Langerhans Cell Histiocytosis of Bone:Report of Eight Cases and Review of the Literature.
10.3881/j.issn.1000-503X.16077
- Author:
Ya BI
1
;
Dan-Dan WU
1
;
Fang-Ying YU
1
;
Zhen-Hong FANG
1
;
Bo HUANG
1
Author Information
1. Department of Respiratory and Critical Care Medicine,Affiliated Hospital of Zunyi Medical University,Zunyi,Guizhou 563003,China.

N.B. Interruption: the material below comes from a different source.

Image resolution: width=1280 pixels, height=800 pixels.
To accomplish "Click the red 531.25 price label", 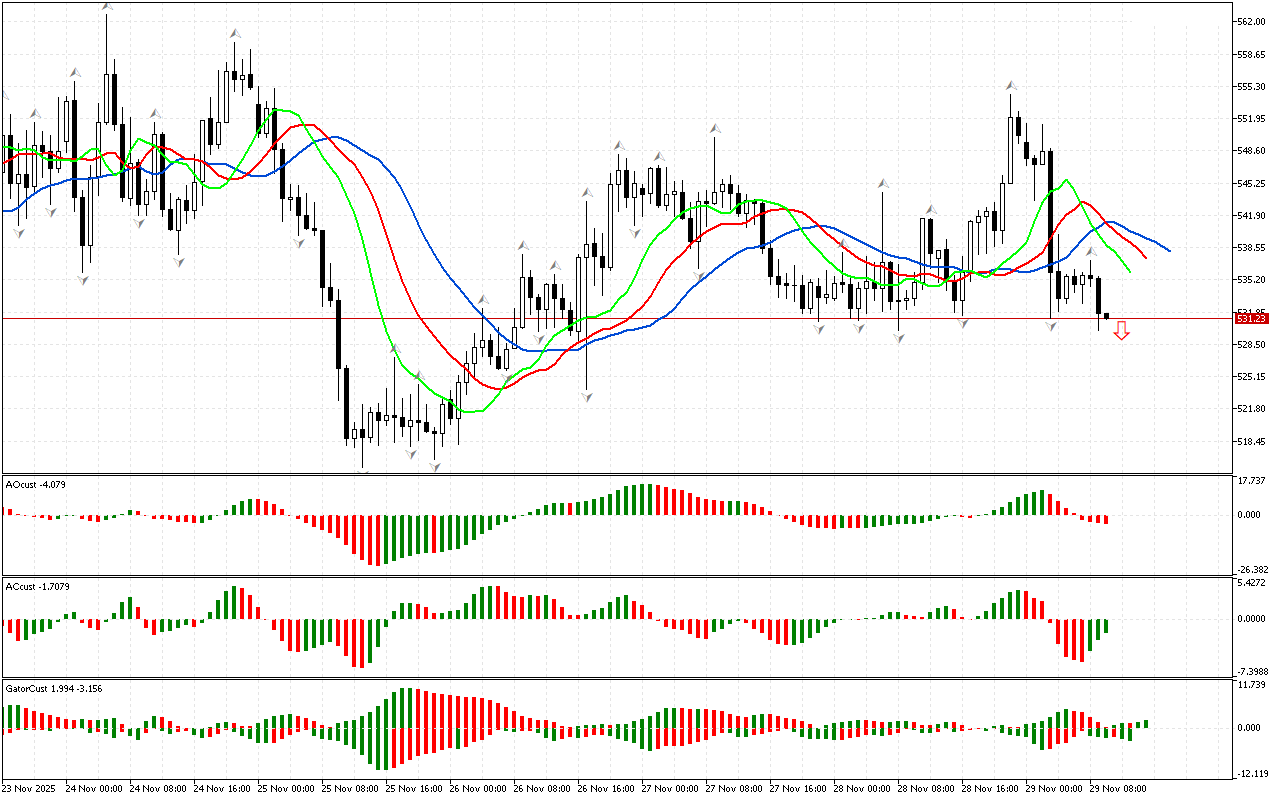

- Publication Type:Case Reports
- Keywords:
Langerhans cell histiocytosis of bone;
diagnosis;
immunohistochemistry;
treatment
- MeSH:
Humans;
Bone Diseases/therapy*;
Histiocytosis, Langerhans-Cell/therapy*
- From:
Acta Academiae Medicinae Sinicae
2025;47(2):325-332
- CountryChina
- Language:English
-
Abstract:
Langerhans cell histiocytosis of bone is a rare tumor disease characterized by the large accumulation of CD1a+ and CD207+ dendritic cells in tissues of unknown cause.It mainly occurs in children aged 1-4 years old,with incidences of 4-6 per million in children and 1-2 per million in adults.Due to its low incidence,diverse clinical manifestations,and no obvious specificity of imaging manifestations,the definitive diagnosis and early treatment of this type of tumor are challenging.In this paper,we report 8 cases of Langerhans cell histiocytosis of bone and review the relevant literature published in the past five years to summarize the clinical characteristics,pathological features,diagnosis,treatment,and prognosis of this disease.